Роббин действует уверенней. Она приближается с другой стороны стола, наклоняется, пытаясь заглянуть в глаза сына:
— Ты как? — протягивает руку, желая коснуться Дилана, но тот резко дергает плечом, не прекращая вываливать содержимое коробочек на стол:
— Дай мне денег, — не узнаю его голос. Намного ниже.
С напряжением стою в отдалении, понимая, чем этот тип занимался в свое отсутствие. И у него закончились деньги. Поэтому он вернулся. Поэтому перебирает вещи на кухне, намереваясь найти заначку.
— У тебя руки дрожат, — Роббин будто бы не слышит его приказа, продолжая с хмуростью изучать сына, как вдруг отступает на шаг назад, наконец, высказывая верное предположение:
— Ты пьян?
Сглатываю. Нет, по-моему, всё куда хуже.
— Отстань, — Дилан буквально гавкает в ответ, словно Роббин сказала ему что-то неприятное. Парень грубо бросает последнюю коробку на стол, вернувшись к тумбам, и начинает выдвигать ящики.
Никого не замечает. Никого не воспринимает.

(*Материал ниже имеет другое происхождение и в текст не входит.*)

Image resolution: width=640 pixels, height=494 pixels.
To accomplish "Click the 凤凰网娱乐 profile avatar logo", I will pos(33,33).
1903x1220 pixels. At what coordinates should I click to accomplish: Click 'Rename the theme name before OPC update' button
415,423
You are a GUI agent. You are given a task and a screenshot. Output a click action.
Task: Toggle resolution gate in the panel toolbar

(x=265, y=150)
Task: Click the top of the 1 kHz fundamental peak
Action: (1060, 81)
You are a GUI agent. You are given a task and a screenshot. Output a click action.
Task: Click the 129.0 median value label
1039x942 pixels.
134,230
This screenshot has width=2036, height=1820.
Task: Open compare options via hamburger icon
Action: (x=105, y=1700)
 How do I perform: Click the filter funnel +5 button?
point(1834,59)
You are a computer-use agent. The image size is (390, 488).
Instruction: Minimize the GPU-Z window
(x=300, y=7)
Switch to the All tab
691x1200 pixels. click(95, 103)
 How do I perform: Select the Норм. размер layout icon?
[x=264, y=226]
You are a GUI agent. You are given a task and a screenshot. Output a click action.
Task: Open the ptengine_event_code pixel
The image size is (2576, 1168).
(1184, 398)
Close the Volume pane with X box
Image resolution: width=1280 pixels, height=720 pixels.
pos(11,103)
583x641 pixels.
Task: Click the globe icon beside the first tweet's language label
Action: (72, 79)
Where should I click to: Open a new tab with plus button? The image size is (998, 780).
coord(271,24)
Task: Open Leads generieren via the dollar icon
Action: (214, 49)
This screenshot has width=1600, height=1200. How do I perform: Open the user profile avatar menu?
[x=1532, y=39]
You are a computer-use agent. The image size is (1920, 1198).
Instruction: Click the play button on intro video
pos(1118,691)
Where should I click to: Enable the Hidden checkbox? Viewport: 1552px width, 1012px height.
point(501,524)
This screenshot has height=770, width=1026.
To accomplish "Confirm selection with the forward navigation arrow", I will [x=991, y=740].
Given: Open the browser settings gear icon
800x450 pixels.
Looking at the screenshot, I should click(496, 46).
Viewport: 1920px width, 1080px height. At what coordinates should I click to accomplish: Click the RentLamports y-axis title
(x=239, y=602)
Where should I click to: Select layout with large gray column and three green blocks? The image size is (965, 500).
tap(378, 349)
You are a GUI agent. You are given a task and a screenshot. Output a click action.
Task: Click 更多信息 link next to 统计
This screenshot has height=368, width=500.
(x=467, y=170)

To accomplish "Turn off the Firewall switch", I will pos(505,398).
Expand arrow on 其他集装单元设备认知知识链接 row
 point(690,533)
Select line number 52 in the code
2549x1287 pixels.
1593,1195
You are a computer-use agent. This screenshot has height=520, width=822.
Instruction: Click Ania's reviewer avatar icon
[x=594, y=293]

Мы с Роббин обмениваемся понимающими взглядами, взаимно даруя друг другу моральную поддержку. Женщина нервно потирает холодные ладони, предприняв еще одну попытку установить с сыном контакт:
— Дилан, — делает шаг к столу, всматриваясь в его затылок, — мы переживаем и…
— Отъебись, — вот так просто парень перебивает теплый голос матери, звеня чем-то в ящике. Я вижу, с каким давлением он сжимает и разжимает веки. В его носу покалывает, поэтому Дилан так часто пальцами сдавливает ноздри. Глаза парня слезятся, красные белки выглядят болезненно.
Он не в себе.
От шока у Роббин приоткрываются губы. Но она сдерживает себя, сохранив в голосе мягкость:
— Прекрати. Мы просто…
— Заткнись! — О’Брайен оборачивается, со всей дури задвинув ящик, и грохот заставляет меня с Роббин продрогнуть, невольно отступив к стене. — Закрой рот! — указывает на женщину пальцем и вдруг срывается с места, направившись в сторону прихожей, попутно опрокинув ладонью стул.
Очередной грохот — и мы вновь скованно вздрагиваем всем телом. Опускаю глаза в пол, чуть склонив голову, когда парень проходит мимо меня и двигается к лестнице на второй этаж. Его неустойчивая фигура пропадает за стеной коридора, и я перевожу потрясенное внимание на Роббин. Правда, вижу вовсе не шок в её глазах, а безразличие. Она сдавливает плечи ладонями, устало смотрит вниз, немного нахмурив брови.